National Grid reported a new record low for carbon intensity on 5 April of just 21 g/kWh [1]. Just 10 days later this record was broken again, reaching 19 g/kWh on 15 April. The latter was recorded on a sunny Tuesday afternoon. Demand was near its highest for the day, at over 39 GW, but wind and solar generation combined were able to meet 70% of this. Nuclear power contributed another 13%, and 10% of demand was imported (counted as zero-carbon when calculating British emissions). Biomass supplied about 3% and hydro another 1%, leaving only 3% of demand to be met by gas and coal.

Wind, solar and imports accounted for four-fifths of demand, which appears to be the current limit for these “nonsynchronous” electricity sources. Power stations which use turbine generators (fossil, biomass, hydro or nuclear) are synchronised to the grid, rotating at exactly the same speed: the system frequency. Maintaining that frequency depends on the power flowing into the grid being perfectly balanced with the demand drawn from it. The sudden failure of a generator can lead to a sharp drop in frequency, which could lead to widespread blackouts if not corrected for. Turbines store some energy in the form of “inertia” due to their heavy rotating mass, and this reduces the rate at which the frequency is falling, giving more time for other corrective actions.
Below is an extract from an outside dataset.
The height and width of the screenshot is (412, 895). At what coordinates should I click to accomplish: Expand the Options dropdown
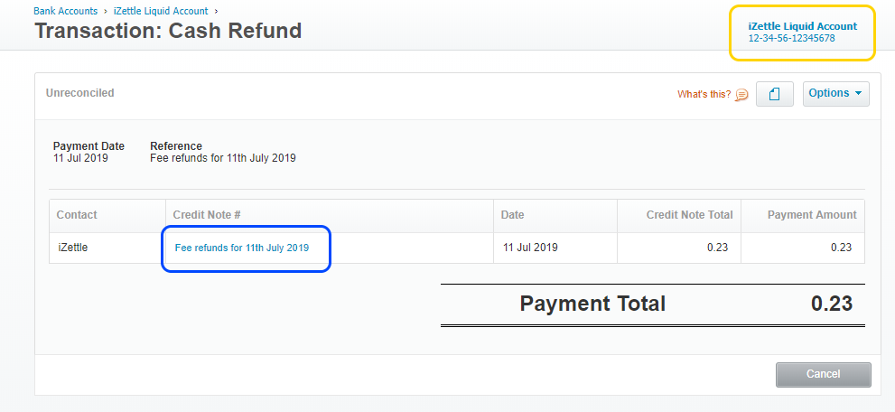pos(835,94)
Non-synchronous sources of electricity (wind, solar, interconnectors) are instead connected via power electronics and do not naturally provide inertia, which leaves the system more vulnerable. System operators therefore limit the amount of non-synchronous energy they will accept at any given time to keep a minimum level of inertia, even if this means constraining off wind power. Moving forwards, fastacting batteries can reduce the need for inertia, and system operators have been developing other techniques for running a low-inertia power system. Over the last few years, Eirgrid has steadily increased the maximum proportion of wind power it is prepared to admit onto the Irish power system.

The falling share of synchronous generation in the British electricity mix since 2010.
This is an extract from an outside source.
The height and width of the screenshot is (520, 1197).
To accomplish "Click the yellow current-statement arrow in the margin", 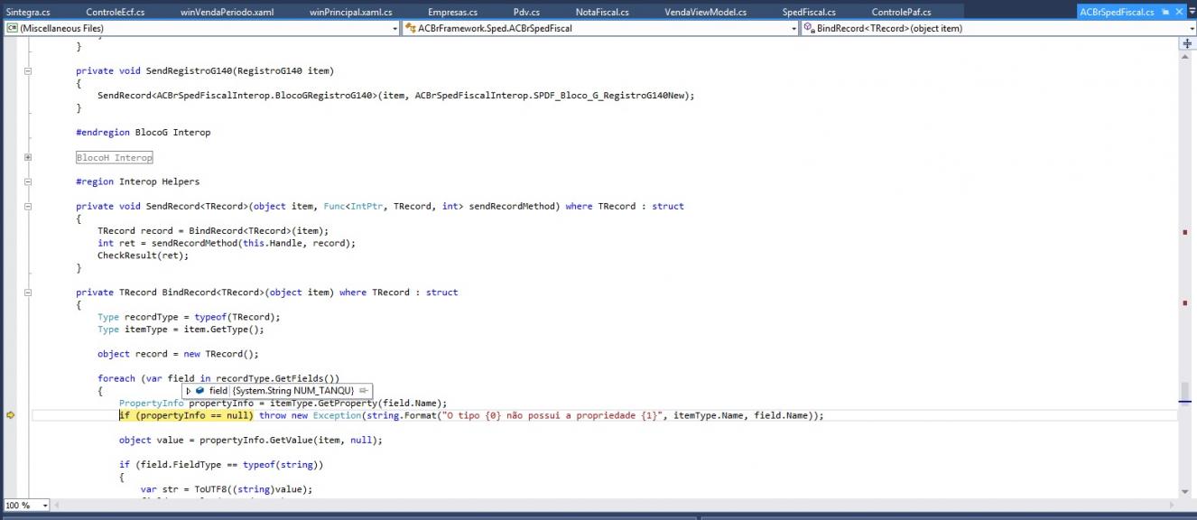I will pos(11,415).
This is not just an issue at the extremes when carbon records are being broken. Over the last year, Britain has been seen twice as many hours when electricity falls below 50 g/kWh, at which point synchronous generation is typically below 30%.

Looking at the biggest countries in Europe, Britain’s emissions from the power sector are comparable to those in Spain. Both countries see a wide range in carbon intensities: power is clean when the weather allows for it, and is higher carbon otherwise. Germany and Italy have notably higher carbon intensities, never going below even 100 g/kWh. Despite having high shares of renewables, they are still heavily reliant on coal. Conversely, France almost always benefits from very low carbon electricity due to the high share of nuclear power.
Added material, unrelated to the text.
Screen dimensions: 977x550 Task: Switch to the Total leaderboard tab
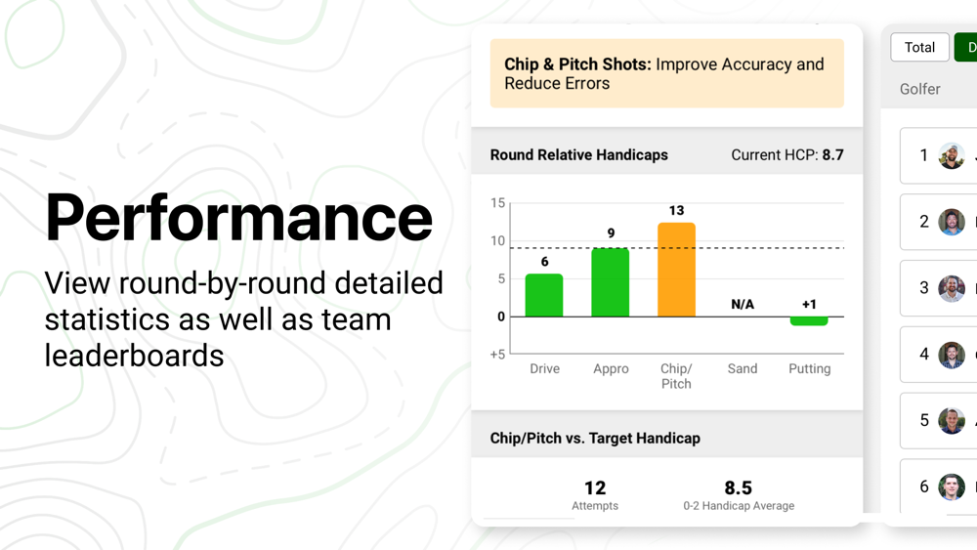919,47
Across the Atlantic, all of the USA’s largest markets have dirtier electricity than Great Briain, as they are both behind on renewables share and behind on coal phase out.

The growing frequency of “very low carbon” generation (under 50 g/kWh) is part of a shift that has been progressing for the last decade – the near-total phase out of coal power and continuing growth in renewable generation. Electricity in Germany or Texas has a similar mix of carbon intensities that Britain had 8 years ago, back in 2016. Poland and the US Midwest are closer to Britain a decade ago. The cleanest electricity in the US is in California, but this is not yet seeing hours with under 50 g/kWh, roughly where Britain was two years ago.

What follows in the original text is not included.